Directed By Niall MacCormick.
'Albatross' Flies With Humour And Heart
"Albatross" - noun
1. a large seabird that spends most of its life in flight.
2. An oppressive and inescapable fact or influence from the past.
Seventeen year old Emilia is a force of nature; beautiful, smart but most of all trouble. Taking up work in a seaside hotel she finds herself drawn to the family who run it.
Jonathan (Sebastian Koch), a successful writer in his younger days, spent the earnings of his only hit book on the hotel he and his family run, since then he has suffered from serious writers block. Jonathan decides to take Emilia under his wing and help her with her own ambitions of being a writer. Emilia believes that writing is in her blood, with a family name like Conan-Doyle, it is inevitable that she too will be a success. But as the pair spend more time together it's not too long before the relationship begins to cross the teacher-pupil line.
It would be easy for the role of Emilia to be portrayed in a typical, teenage angst ridden way, dark and full of hatred. But instead, thanks to the fresh and witty writing, Emilia seems independent and spirited, a bit childish in her behaviour maybe, but fun and care free, doing exactly what she pleases, even if it is not always for the best.
Similarly with Jonathan, an affair with a teenage girl could have made him simply come across as the seedy older man, but instead we almost feel sorry for him, he is just someone struggling to regain his own credibility, not only in his writing but in his marriage too. Jonathan's wife Joa (Julia Ormand) can only resent her husband, after giving up her 'promising acting career' to have a family. She also has had to struggle with running the hotel alone, as he trudges along with his writing. Family rows spill over to their working life as guests become disenchanted by the fact that the hotel is not exactly the magical establishment written about in Jonathan's best-selling novel.
The relationships in Albatross are complicated ones, writer Tamzin Rafn initially wrote the film with the character of Emelia (loosely based on a younger version of herself) in the forefront, saying she enjoyed "finding more things for her to do, more naughty things, more ways for her to be funny." But when British director Niall MacCormick came on board, he found the most interesting relationship in the screenplay was that of Emilia and Beth (Felicity Jones), Jonathan and Joa's teenage daughter, deciding to explore the chemistry between the two girls and making the story into more of a triangle.
Beth is quite the opposite of Emilia, studious and serious and has plans to leave her small coastal home town and study medicine at university.

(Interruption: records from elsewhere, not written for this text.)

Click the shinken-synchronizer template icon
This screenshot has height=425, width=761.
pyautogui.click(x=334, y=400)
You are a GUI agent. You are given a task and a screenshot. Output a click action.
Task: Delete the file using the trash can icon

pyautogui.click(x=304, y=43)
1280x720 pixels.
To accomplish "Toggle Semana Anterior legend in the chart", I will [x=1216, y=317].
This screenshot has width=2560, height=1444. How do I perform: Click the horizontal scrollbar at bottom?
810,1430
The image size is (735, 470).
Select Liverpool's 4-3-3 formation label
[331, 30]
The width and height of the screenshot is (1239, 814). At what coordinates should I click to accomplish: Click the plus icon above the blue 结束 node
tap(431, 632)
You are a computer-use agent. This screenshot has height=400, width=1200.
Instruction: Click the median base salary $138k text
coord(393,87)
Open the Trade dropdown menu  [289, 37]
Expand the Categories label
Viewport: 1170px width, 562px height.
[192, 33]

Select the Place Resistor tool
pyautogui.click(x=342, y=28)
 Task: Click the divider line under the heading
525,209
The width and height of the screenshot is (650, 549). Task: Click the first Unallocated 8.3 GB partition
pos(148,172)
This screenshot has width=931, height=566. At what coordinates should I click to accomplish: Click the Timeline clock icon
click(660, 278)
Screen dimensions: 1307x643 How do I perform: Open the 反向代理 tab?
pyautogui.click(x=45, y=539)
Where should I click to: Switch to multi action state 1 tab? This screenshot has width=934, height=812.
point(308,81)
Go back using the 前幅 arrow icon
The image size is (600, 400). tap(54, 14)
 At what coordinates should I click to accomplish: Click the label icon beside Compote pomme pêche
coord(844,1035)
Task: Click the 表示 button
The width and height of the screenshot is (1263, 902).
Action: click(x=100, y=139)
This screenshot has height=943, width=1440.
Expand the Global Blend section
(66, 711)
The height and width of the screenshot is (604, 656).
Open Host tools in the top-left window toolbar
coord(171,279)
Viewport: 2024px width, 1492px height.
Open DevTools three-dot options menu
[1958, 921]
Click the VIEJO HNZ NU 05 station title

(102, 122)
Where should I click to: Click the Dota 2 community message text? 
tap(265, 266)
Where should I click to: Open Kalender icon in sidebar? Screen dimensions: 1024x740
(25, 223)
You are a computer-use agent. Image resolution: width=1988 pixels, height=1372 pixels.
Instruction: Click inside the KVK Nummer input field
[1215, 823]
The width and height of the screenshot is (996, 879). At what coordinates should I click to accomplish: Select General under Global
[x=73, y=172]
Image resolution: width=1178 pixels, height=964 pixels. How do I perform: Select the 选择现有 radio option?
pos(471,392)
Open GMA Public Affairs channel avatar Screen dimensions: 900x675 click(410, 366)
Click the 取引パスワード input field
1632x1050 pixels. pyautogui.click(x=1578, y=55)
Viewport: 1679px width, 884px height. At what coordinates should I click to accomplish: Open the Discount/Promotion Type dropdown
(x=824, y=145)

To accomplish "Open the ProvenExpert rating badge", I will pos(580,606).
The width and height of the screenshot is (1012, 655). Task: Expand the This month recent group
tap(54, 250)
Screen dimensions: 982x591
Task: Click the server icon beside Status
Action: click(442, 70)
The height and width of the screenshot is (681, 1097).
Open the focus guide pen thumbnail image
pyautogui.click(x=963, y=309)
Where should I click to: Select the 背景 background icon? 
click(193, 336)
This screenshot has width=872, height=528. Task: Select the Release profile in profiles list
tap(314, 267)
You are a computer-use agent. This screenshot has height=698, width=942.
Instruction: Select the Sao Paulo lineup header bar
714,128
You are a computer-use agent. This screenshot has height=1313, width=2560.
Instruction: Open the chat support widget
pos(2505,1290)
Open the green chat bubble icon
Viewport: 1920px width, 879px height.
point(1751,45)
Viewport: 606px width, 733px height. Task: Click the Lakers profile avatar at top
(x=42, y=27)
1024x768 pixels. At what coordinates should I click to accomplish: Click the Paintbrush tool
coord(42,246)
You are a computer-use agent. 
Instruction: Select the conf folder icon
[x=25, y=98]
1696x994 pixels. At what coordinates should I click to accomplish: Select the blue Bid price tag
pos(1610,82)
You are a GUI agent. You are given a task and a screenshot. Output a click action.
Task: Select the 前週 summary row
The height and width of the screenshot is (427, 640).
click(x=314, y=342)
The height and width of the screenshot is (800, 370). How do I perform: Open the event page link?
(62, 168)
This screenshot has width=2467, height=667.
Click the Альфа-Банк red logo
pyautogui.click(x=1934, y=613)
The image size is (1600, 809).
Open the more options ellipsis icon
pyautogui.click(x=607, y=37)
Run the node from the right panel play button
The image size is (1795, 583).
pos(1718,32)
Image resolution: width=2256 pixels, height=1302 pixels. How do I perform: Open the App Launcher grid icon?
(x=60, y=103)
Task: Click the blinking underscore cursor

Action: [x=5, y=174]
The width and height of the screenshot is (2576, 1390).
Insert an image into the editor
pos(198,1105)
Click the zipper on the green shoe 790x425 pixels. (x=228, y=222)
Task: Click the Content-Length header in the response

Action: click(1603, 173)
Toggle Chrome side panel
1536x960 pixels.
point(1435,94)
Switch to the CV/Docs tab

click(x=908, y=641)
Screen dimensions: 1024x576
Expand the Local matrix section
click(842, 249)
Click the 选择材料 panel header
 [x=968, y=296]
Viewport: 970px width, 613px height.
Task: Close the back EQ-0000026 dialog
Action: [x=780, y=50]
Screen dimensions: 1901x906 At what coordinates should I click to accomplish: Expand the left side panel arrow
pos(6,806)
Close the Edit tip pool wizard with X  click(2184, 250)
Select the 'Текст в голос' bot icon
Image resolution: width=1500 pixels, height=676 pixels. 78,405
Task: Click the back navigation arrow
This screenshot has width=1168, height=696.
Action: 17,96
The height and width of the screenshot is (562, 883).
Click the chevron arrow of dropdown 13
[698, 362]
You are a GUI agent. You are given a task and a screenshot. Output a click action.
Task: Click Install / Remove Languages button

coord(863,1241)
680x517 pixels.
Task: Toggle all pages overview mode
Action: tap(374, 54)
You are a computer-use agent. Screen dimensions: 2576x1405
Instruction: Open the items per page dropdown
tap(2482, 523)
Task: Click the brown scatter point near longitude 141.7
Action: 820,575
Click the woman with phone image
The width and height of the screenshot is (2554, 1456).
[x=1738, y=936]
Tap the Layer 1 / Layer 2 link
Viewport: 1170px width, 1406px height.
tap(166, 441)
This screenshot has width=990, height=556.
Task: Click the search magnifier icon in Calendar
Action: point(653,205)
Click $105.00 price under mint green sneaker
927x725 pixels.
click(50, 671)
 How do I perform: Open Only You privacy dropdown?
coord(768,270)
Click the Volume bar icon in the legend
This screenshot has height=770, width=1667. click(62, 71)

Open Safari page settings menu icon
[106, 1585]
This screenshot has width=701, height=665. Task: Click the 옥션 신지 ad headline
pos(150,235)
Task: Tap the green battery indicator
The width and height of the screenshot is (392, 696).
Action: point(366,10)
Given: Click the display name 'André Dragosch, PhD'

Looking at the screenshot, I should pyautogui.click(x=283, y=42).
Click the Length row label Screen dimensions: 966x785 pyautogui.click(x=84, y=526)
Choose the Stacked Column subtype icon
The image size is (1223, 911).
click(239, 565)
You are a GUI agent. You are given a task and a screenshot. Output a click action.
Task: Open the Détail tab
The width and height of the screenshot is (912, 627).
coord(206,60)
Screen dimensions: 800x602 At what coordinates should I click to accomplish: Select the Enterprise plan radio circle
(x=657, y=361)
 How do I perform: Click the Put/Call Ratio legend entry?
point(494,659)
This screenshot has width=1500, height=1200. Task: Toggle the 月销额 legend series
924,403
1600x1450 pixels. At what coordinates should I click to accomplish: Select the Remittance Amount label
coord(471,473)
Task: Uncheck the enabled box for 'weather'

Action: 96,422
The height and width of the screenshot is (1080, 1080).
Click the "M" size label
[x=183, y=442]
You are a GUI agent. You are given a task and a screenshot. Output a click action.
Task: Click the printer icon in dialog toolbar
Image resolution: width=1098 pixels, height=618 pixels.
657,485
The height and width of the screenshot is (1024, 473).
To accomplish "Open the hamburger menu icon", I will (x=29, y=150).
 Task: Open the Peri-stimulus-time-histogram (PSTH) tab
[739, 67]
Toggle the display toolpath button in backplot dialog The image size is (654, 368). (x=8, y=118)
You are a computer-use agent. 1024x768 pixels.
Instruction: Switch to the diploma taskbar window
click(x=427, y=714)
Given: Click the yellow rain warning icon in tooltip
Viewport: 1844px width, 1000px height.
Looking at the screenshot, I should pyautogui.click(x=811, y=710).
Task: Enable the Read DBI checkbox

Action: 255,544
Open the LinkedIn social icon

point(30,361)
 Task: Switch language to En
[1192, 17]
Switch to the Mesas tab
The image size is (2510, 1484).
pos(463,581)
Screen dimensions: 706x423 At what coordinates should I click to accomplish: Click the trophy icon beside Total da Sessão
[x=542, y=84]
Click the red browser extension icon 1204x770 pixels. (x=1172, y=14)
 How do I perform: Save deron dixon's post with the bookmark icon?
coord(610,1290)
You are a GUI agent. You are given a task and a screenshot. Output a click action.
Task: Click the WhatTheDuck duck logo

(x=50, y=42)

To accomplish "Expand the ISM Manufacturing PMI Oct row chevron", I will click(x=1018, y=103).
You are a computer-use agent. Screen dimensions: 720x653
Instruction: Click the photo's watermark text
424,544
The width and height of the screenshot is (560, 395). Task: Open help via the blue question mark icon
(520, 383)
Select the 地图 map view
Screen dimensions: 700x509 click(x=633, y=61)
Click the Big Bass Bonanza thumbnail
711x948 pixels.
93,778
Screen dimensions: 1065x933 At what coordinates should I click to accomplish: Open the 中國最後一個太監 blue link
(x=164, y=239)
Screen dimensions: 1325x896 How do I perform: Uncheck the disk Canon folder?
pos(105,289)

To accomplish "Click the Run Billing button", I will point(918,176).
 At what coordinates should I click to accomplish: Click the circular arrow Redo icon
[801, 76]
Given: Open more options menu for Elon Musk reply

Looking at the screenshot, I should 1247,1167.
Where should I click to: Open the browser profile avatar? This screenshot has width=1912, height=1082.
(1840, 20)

As Beth becomes closer to Emilia, she begins to loosen up and enjoy being seventeen, much to her mothers disappointment.
But the great thing about this story is that it never treads too far into familiar territory, although Beth begins to see there is more to life than studies, she never completely abandons her own identity and ambitions, instead only adding to them. All of the characters in fact are multi-faceted, each having their own personality whilst they are also just as flawed as real people. This realness is what gives each of them different and interesting story arcs throughout the film.
Tamzin and Niall have brought us a British coming of age movie, with a difference. Although full of drama and emotion, it never needlessly wallows in the negative, giving an equal balance of humour and heart.
Shot over six weeks of winter on the Isle of Man, the breathtaking, craggy scenery adds depth, whilst still sticking to the themes of the film. Beautiful with some hardship, but in no way depressing.
It is British actress Jessica's portrayal of Emilia that brings us the most interesting aspects of the story. We feel as though this is a character we might have seen before, but brought to us in a new and unique package. Jessica who was a relative new-comer at the time she won the role, now can be seen on the ITV hit Downton Abbey. Captivating with a mischievous charm, we root for Emeila through the good and the bad. Being the great-granddaughter of the infamous Sherlock Holmes writer is something she is proud to try and live up to, but it could be that the connection is simply an Albatross that is hanging round her neck.
A sweet, funny a charming British comedy.